Australian Labour Party leader Kevin Rudd hopes to replace former leader Julia Gillard as PM.

Vancouver social media firm HootSuite has unveiled its Australian Election Tracker, touting it as nothing less than a “social media command center” for keeping tabs on the upcoming general election via trending topics on social media platforms.

Labour leader Kevin Rudd, still attempting to hide the knife he just used on Julia Gillard, may have a steep battle pulling this thing out against Tony Abbott of the Liberal-National coalition. However, the polls have the parties quite close at the moment and Rudd is apparently enjoying a bit of a post-coup bounce over Abbott, who had looked certain to defeat Gillard if she had remained leader.

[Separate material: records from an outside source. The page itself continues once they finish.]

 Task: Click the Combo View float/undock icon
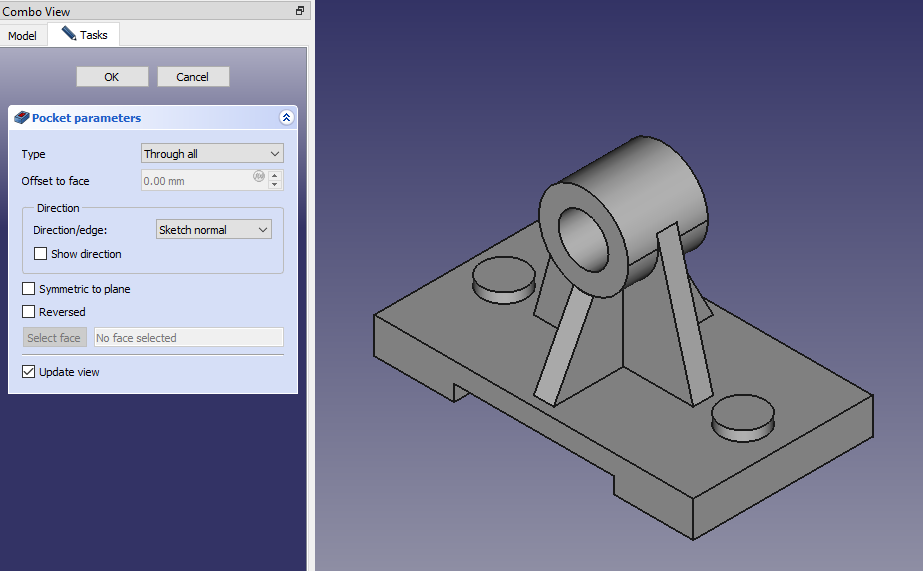[x=299, y=11]
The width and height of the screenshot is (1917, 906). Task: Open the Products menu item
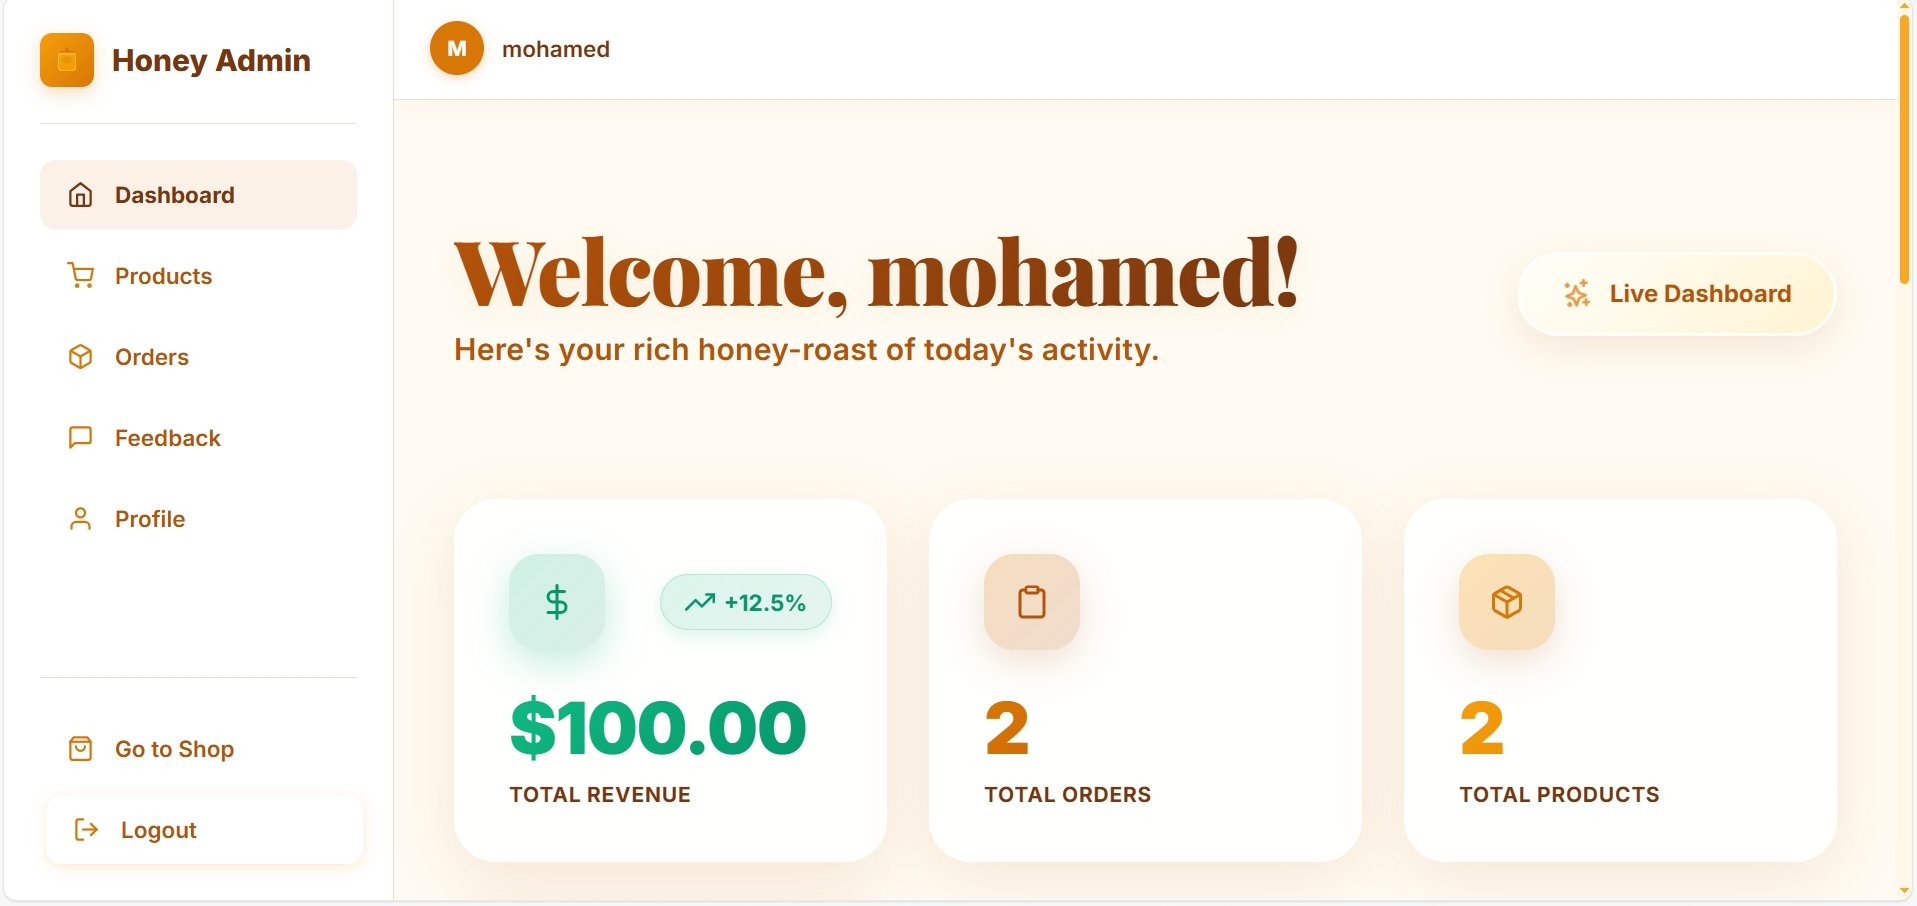(x=163, y=276)
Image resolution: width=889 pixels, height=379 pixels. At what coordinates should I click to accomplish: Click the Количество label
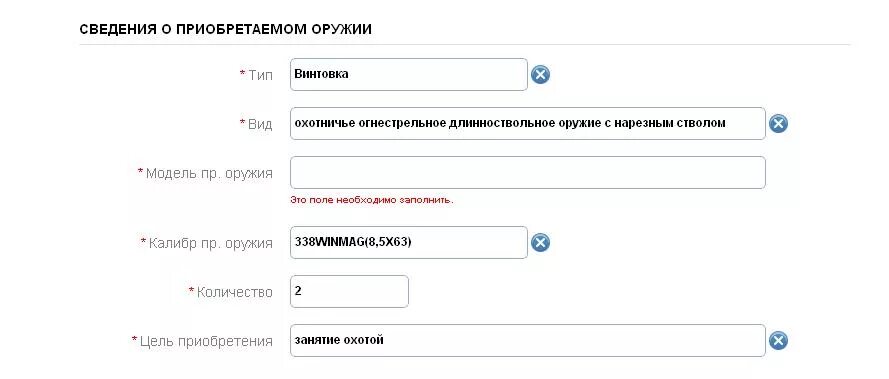235,292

HootSuite’s tracker, meanwhile, will offer “sentiment analysis” while also monitoring the number of mentions of the respective parties on Twitter, the “share” of sentiment around the parties’ Twitter handles, the sentiment around discussion of Rudd and/or Abbott, as well as the number of “likes” and people “talking about” the horses on Facebook.

“The Australian election is a perfect example of how both politicians and voters can now leverage social media to ensure their voices are heard, when it comes to what matters to them and their country. And we’re excited to provide an integral tool in the process: the HootSuite command center,” states Ryan Holmes, HootSuite’s CEO.


In January, HootSuite co-founder Dario Meli made in-roads traveling to Australia to promote his new service, called Quickly. And HootSuite itself holds semi-regular get-togethers, called HootUps, for the purpose of spreading their word, several of which have happened in Australia and Asia. So it’s not as if HootSuite is a foreigner in the land down under.

Keeping in mind the topsy-turvy nature of politics in the Southern Hemisphere (their water drains counter-clockwise, apparently), to treat this election as a foregone conclusion would be a mug’s game. And remembering the overwhelming lack of predictive prowess demonstrated by pollsters during the last BC provincial election, a betting man’s wager may very well be deduced by carefully studying the poll numbers… and then betting on the opposite outcome.

With an upper house election taking place in Japan on July 21, it’ll be interesting to see what other instruments of forecast appear through social media.